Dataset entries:
--- --- ---
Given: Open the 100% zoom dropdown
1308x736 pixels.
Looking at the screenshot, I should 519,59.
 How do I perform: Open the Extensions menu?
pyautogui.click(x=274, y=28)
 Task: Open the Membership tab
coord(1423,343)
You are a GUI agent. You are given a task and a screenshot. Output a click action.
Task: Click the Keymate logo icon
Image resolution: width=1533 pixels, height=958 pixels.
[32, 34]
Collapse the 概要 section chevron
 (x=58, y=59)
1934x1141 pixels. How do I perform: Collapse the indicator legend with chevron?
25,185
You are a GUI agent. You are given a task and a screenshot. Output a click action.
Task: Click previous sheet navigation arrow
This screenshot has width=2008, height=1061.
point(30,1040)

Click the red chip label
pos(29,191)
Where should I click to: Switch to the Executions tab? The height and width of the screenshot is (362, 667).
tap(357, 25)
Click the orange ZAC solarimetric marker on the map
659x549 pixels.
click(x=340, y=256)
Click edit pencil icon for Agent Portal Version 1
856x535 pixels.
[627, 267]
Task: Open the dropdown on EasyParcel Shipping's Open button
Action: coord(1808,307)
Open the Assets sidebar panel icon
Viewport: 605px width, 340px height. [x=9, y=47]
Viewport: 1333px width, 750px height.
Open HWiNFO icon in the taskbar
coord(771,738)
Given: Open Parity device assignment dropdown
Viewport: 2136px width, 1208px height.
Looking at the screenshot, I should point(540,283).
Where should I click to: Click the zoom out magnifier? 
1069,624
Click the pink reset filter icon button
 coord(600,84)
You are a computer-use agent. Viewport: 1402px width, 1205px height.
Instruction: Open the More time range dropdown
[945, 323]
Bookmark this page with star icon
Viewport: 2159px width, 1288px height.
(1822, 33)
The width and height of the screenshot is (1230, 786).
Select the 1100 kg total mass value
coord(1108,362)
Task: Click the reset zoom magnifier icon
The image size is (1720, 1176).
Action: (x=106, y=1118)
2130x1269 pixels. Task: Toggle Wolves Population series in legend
--- --- ---
The answer must be an exact copy of every record above.

Given: Open the 100% zoom dropdown
1308x736 pixels.
Looking at the screenshot, I should 519,59.
 How do I perform: Open the Extensions menu?
pyautogui.click(x=274, y=28)
 Task: Open the Membership tab
coord(1423,343)
You are a GUI agent. You are given a task and a screenshot. Output a click action.
Task: Click the Keymate logo icon
Image resolution: width=1533 pixels, height=958 pixels.
[32, 34]
Collapse the 概要 section chevron
 (x=58, y=59)
1934x1141 pixels. How do I perform: Collapse the indicator legend with chevron?
25,185
You are a GUI agent. You are given a task and a screenshot. Output a click action.
Task: Click previous sheet navigation arrow
This screenshot has width=2008, height=1061.
point(30,1040)

Click the red chip label
pos(29,191)
Where should I click to: Switch to the Executions tab? The height and width of the screenshot is (362, 667).
tap(357, 25)
Click the orange ZAC solarimetric marker on the map
659x549 pixels.
click(x=340, y=256)
Click edit pencil icon for Agent Portal Version 1
856x535 pixels.
[627, 267]
Task: Open the dropdown on EasyParcel Shipping's Open button
Action: coord(1808,307)
Open the Assets sidebar panel icon
Viewport: 605px width, 340px height. [x=9, y=47]
Viewport: 1333px width, 750px height.
Open HWiNFO icon in the taskbar
coord(771,738)
Given: Open Parity device assignment dropdown
Viewport: 2136px width, 1208px height.
Looking at the screenshot, I should point(540,283).
Where should I click to: Click the zoom out magnifier? 
1069,624
Click the pink reset filter icon button
 coord(600,84)
You are a computer-use agent. Viewport: 1402px width, 1205px height.
Instruction: Open the More time range dropdown
[945, 323]
Bookmark this page with star icon
Viewport: 2159px width, 1288px height.
(1822, 33)
The width and height of the screenshot is (1230, 786).
Select the 1100 kg total mass value
coord(1108,362)
Task: Click the reset zoom magnifier icon
The image size is (1720, 1176).
Action: (x=106, y=1118)
2130x1269 pixels. Task: Toggle Wolves Population series in legend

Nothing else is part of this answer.